My current project is finally in playtest and I'm really pleased with how it's going.  I did the second session earlier today with a group of my son's friends, and it seems to be meeting my goals.  More important, the kids are having a lot of fun with it, which I think is a very good sign.  It's been really useful to spot things that are ill-defined and things that need to be added to the rules – usually because one of the kids has a question and I don't have an answer for it.  My question, especially for those of you who have run a playtest, is what did you do to get the most benefit from it?  I'm also interested in hearing about things that didn't work well, so I know to avoid them.

Steven Mitchell

Don't try to get everything you can out of a playtest.  Try to focus on a few things.  There's a difference between an early, informal playtest versus ones that come later.  (Eventually, you'd like to hand it off to another group and let them report back, but until it works under less stringent conditions, no point in that.)

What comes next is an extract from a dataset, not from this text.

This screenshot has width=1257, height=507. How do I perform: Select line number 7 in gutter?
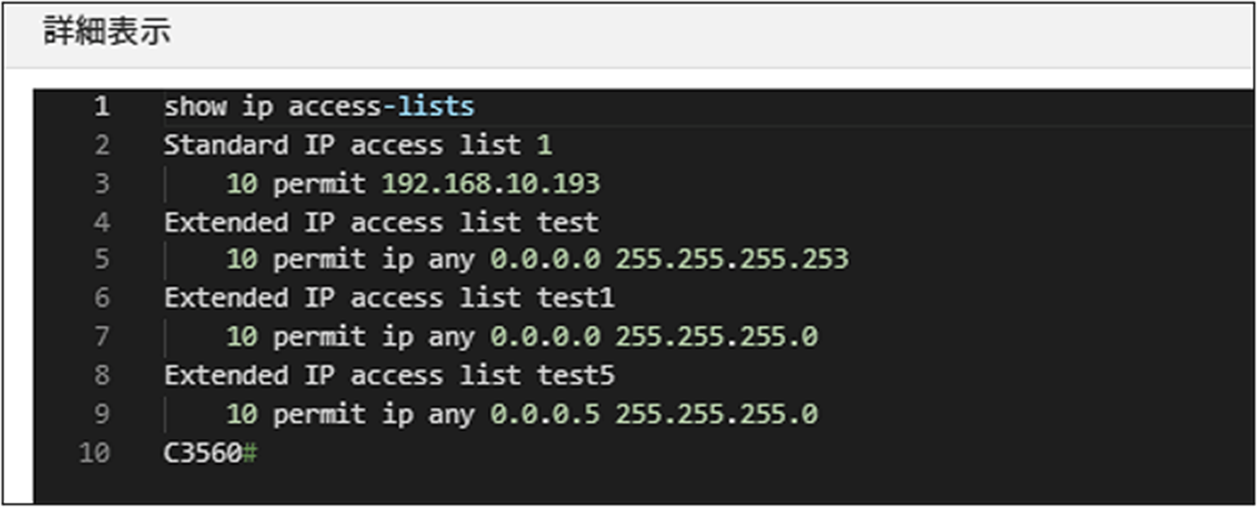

Things that have worked for me with informal tests:

- Targeted cheat sheets that focus on what I want to test.
- Whenever possible, instead of answering how something works, point to the location in the rules or cheat sheet(s).  (I realized this after a couple of tests that didn't go as well.)
- Keep the adventure simple so that you can focus on the test, though it does help to target the adventure on specific aspects that you want to test. 
- If you have multiple groups available (or some players joining a group later), make sure to take full advantage of this fact by cleaning up obvious problems that the earlier tests found.

Things that didn't work as well on informal tests:

- Pre-gen characters can test the game, but not the character creation.
- Character creation always takes longer than you think it will, because there is always something confusing or unorganized or simply novel that will throw people for a loop.  You've got to test that too, and the only way to do it the first few times is suffer through it. 
- Nevertheless, it's better to start with pre-gens, because people will find it easier to make characters after they know how the game works.
- Nevertheless, you've eventually got to find a few people willing to to do it the hard way.

Finally, some things I've found helpful on the process itself:

- Don't try to fix anything in the rules while testing.  Just make a ruling to keep the game going and a note that you did so.
- Rulings you make this way are sometimes better than your initial draft of the rules.  Listen to your instincts on this.
- Judge everything on whether it works as designed or not. Not to say that design goals can't change or be refined, but sometimes players don't like a mechanic because it sucks and sometimes they don't like it because that's not the way they'd design it.  You've got to separate those two pieces of feedback.

HappyDaze

If you wrote it, don't be the one to run it for playtesting. Let someone else run it while you observe and take notes. Also, don't answer questions from the GM during the game.